§ Requirement:
An acceptable answer repeats exactly the line with "This screenshot has width=466, height=301." and each line after it through the end of the entries, and includes nothing else.

§ Extracted data entries:
Segment Open

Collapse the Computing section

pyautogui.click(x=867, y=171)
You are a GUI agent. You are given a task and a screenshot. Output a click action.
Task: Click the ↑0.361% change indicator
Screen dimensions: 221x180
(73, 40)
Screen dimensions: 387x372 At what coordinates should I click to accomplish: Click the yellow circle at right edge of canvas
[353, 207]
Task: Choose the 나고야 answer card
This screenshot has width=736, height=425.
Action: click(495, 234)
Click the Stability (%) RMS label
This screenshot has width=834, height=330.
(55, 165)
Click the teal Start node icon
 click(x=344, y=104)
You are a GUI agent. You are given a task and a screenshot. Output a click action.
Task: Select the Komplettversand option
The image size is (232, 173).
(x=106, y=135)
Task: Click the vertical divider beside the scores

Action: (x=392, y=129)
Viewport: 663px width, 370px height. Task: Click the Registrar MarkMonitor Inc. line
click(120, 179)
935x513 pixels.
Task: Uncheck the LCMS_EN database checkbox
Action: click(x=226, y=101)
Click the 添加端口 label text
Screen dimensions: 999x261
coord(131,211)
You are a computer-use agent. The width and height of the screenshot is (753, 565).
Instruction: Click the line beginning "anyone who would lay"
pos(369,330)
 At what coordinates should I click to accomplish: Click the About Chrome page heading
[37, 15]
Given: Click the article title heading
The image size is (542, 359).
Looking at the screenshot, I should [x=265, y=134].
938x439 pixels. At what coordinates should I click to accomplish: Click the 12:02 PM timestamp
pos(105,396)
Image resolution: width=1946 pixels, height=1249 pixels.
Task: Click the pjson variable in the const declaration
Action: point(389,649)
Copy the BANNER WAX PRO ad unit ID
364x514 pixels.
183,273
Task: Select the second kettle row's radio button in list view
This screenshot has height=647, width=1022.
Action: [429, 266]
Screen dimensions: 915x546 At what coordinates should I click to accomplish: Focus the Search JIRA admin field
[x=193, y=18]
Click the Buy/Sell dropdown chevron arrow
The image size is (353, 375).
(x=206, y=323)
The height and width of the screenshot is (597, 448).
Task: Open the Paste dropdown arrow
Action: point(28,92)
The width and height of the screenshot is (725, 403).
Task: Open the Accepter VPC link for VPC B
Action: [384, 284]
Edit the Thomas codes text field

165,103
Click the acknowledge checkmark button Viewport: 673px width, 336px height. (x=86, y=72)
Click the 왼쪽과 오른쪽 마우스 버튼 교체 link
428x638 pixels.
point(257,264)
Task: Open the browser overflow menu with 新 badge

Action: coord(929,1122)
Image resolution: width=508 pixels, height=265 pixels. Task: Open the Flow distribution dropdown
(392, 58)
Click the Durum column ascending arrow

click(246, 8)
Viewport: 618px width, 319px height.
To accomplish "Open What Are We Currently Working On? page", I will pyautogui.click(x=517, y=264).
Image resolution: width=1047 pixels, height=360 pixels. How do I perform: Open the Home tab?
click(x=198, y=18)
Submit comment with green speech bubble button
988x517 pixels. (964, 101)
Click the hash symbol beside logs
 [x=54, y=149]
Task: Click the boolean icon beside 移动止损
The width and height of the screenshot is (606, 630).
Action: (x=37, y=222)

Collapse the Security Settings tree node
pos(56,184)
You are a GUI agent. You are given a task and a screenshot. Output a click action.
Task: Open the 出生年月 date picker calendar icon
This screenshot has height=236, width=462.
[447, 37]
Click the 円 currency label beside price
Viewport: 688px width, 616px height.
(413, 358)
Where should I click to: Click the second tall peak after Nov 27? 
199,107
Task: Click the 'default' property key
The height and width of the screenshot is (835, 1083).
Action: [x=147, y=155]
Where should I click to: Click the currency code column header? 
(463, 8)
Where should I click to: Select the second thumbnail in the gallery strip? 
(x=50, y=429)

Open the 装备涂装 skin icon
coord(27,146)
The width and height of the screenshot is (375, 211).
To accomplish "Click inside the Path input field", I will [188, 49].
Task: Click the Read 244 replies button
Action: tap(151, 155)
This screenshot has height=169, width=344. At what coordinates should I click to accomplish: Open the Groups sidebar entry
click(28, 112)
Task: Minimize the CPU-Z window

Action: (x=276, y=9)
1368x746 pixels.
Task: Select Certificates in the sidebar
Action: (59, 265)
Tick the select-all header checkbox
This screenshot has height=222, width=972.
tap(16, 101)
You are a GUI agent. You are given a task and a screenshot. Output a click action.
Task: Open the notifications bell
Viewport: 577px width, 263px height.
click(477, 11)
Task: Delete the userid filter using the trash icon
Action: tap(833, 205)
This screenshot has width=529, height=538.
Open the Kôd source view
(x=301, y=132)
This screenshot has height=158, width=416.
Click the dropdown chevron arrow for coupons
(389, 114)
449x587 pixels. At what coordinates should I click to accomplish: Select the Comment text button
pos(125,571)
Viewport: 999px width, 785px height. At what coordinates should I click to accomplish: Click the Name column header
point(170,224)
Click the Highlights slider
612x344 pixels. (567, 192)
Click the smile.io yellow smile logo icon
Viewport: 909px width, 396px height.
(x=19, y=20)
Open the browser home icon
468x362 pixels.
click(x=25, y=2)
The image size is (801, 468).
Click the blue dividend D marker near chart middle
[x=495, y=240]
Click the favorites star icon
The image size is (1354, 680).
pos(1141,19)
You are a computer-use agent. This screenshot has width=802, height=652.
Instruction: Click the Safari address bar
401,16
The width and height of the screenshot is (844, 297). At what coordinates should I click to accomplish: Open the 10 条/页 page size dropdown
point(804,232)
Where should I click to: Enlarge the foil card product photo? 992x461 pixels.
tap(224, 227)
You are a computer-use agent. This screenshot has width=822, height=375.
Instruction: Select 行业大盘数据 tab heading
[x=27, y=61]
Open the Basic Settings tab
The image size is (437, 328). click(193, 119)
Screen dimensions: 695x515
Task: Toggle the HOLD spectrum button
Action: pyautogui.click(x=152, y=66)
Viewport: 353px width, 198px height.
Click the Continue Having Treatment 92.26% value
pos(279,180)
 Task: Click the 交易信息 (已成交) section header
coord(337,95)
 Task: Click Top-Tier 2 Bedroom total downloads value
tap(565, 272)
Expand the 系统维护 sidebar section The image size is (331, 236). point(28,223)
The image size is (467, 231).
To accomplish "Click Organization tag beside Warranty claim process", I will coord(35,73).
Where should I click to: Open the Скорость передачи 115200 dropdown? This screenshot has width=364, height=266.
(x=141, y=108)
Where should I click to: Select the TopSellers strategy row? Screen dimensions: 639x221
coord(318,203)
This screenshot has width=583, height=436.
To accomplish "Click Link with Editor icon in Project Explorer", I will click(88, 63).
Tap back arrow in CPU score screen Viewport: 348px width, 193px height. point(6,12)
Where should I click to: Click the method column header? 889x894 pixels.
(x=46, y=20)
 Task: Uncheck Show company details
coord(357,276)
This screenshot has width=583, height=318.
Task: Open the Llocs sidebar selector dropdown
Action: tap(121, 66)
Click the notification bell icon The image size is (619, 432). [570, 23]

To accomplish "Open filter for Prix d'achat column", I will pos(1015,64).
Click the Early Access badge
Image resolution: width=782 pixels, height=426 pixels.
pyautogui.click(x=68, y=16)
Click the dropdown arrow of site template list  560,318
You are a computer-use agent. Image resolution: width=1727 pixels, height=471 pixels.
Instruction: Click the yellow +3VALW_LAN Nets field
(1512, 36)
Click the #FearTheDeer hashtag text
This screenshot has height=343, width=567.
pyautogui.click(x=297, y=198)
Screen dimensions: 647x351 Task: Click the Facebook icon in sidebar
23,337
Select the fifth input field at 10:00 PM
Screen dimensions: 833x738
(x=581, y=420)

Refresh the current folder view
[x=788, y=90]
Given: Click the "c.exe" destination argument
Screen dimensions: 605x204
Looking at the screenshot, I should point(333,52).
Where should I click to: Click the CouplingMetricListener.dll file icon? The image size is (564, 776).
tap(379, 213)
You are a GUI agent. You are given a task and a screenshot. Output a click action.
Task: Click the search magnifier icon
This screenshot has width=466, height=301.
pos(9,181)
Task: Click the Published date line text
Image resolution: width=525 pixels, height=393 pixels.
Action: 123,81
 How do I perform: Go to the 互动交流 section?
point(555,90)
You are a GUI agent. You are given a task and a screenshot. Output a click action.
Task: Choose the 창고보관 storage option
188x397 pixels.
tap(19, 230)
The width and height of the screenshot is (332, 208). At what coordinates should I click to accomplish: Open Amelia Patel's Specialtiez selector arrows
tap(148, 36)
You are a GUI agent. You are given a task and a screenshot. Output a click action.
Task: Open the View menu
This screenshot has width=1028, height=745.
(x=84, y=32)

Segment Closed

§ Answer for this exercise:
This screenshot has width=466, height=301.
pos(9,181)
Task: Click the Published date line text
Image resolution: width=525 pixels, height=393 pixels.
Action: 123,81
 How do I perform: Go to the 互动交流 section?
point(555,90)
You are a GUI agent. You are given a task and a screenshot. Output a click action.
Task: Choose the 창고보관 storage option
188x397 pixels.
tap(19, 230)
The width and height of the screenshot is (332, 208). At what coordinates should I click to accomplish: Open Amelia Patel's Specialtiez selector arrows
tap(148, 36)
You are a GUI agent. You are given a task and a screenshot. Output a click action.
Task: Open the View menu
This screenshot has width=1028, height=745.
(x=84, y=32)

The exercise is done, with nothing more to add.